Extracted data entries
⟨
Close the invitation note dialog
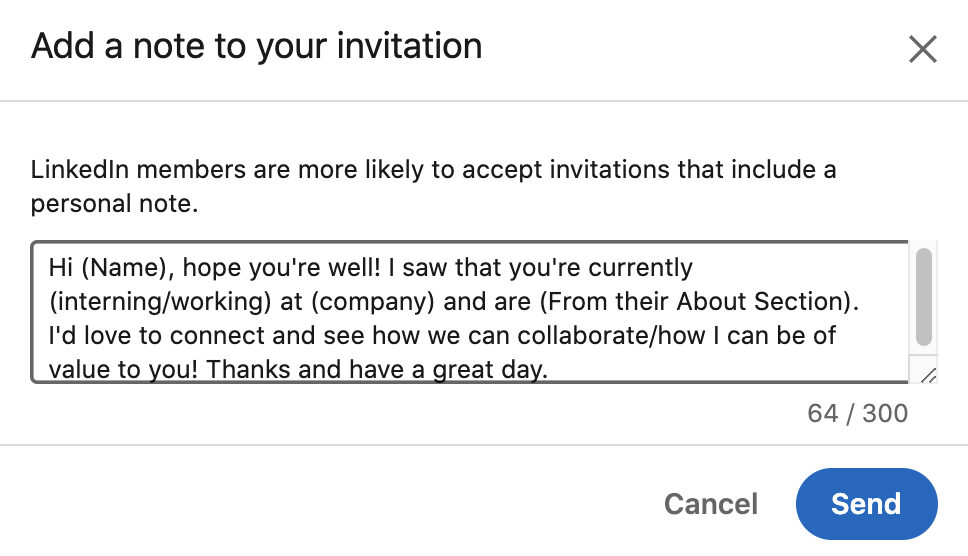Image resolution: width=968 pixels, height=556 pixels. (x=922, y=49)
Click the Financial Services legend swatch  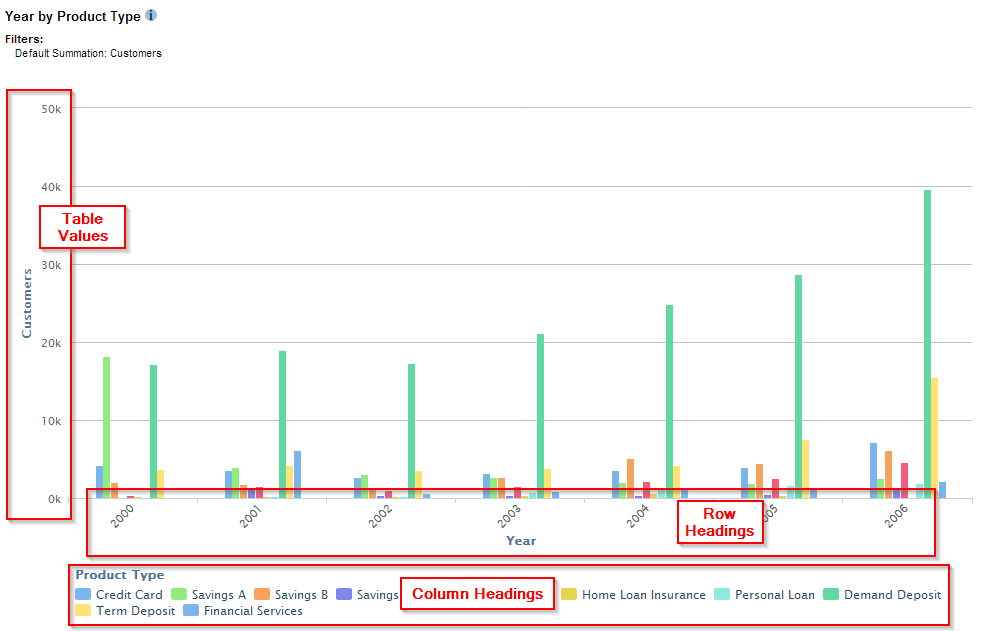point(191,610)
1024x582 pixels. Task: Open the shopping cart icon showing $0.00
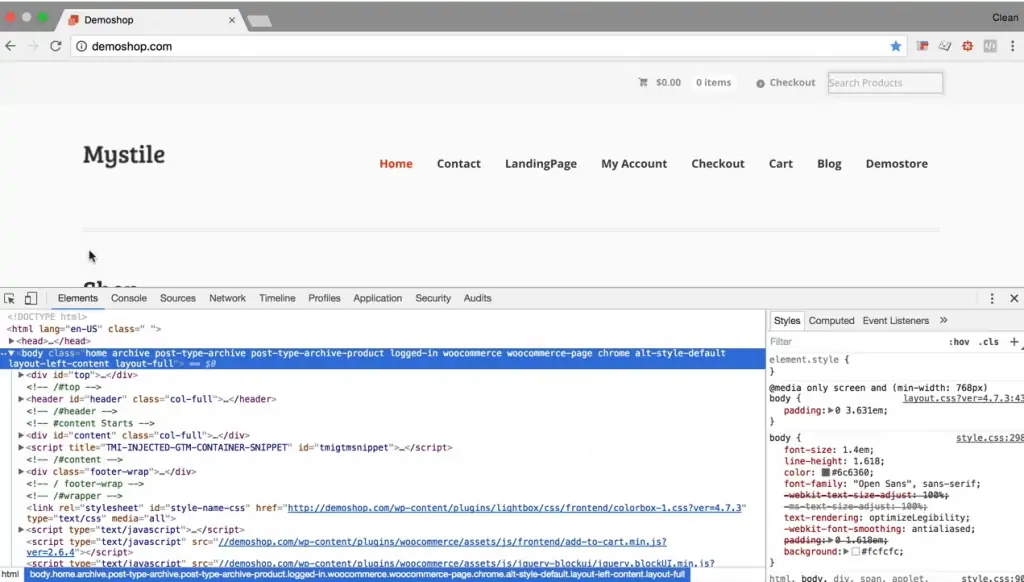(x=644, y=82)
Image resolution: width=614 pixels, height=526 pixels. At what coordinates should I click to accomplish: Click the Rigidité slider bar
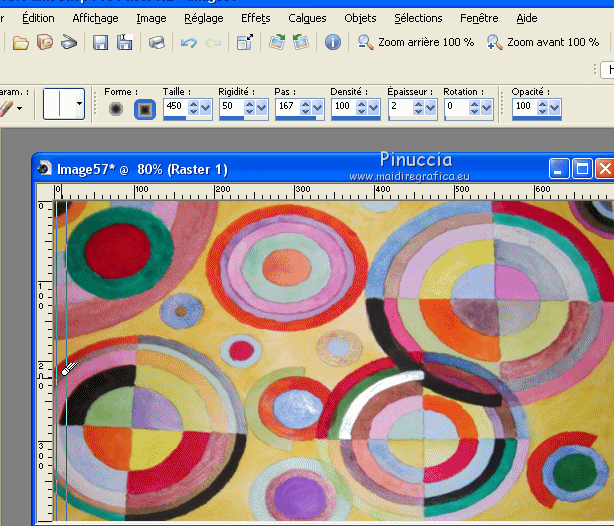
⟩
⟨
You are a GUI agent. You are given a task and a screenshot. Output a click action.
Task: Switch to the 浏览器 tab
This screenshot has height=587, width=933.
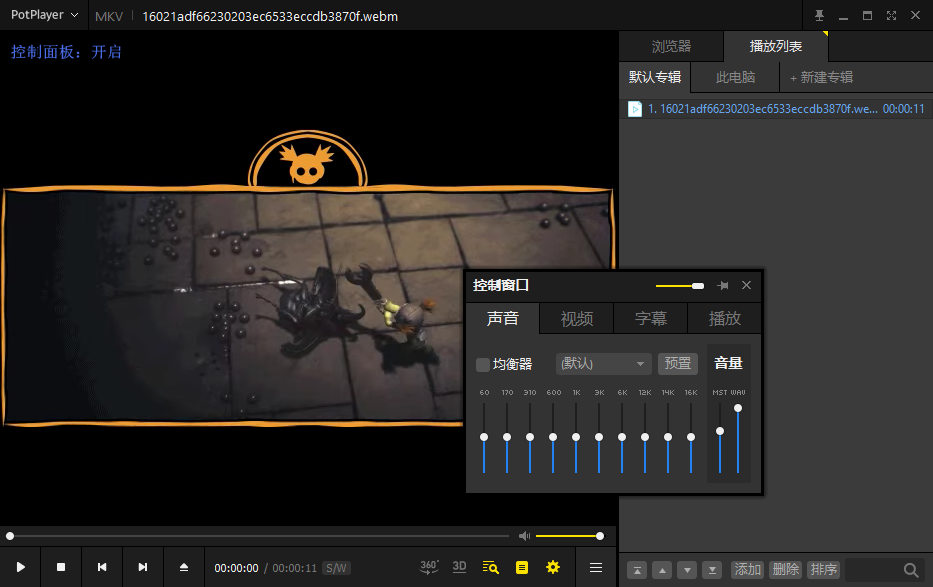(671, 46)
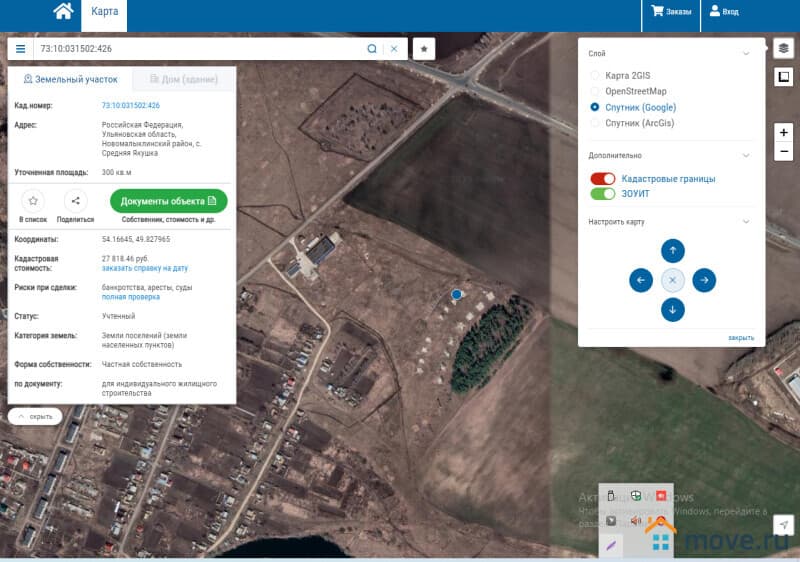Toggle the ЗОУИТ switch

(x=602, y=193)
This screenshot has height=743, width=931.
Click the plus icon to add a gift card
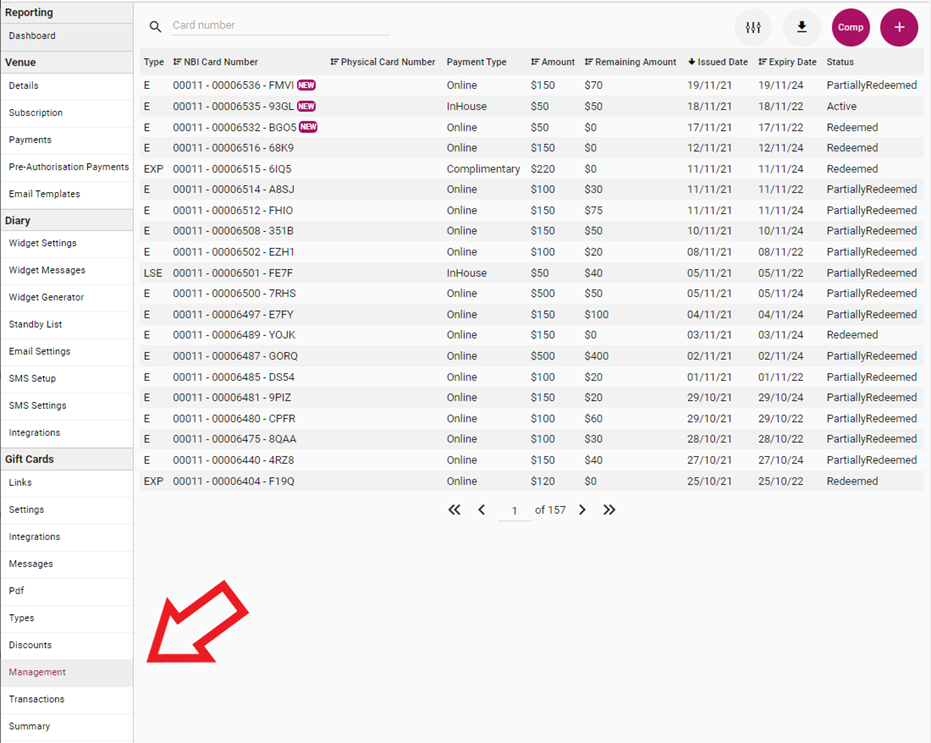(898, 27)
⟩
### TASK DESCRIPTION
Above are some records. Reproduce the lines from the one with "1024x582 pixels. Task: Open" down to the one with "Image resolution: width=614", keeping both, and leave every picture out.

### TASK SOLUTION
1024x582 pixels. Task: Open the shopping cart icon showing $0.00
(x=644, y=82)
Image resolution: width=614 pixels, height=526 pixels. At what coordinates should I click to accomplish: Click the Rigidité slider bar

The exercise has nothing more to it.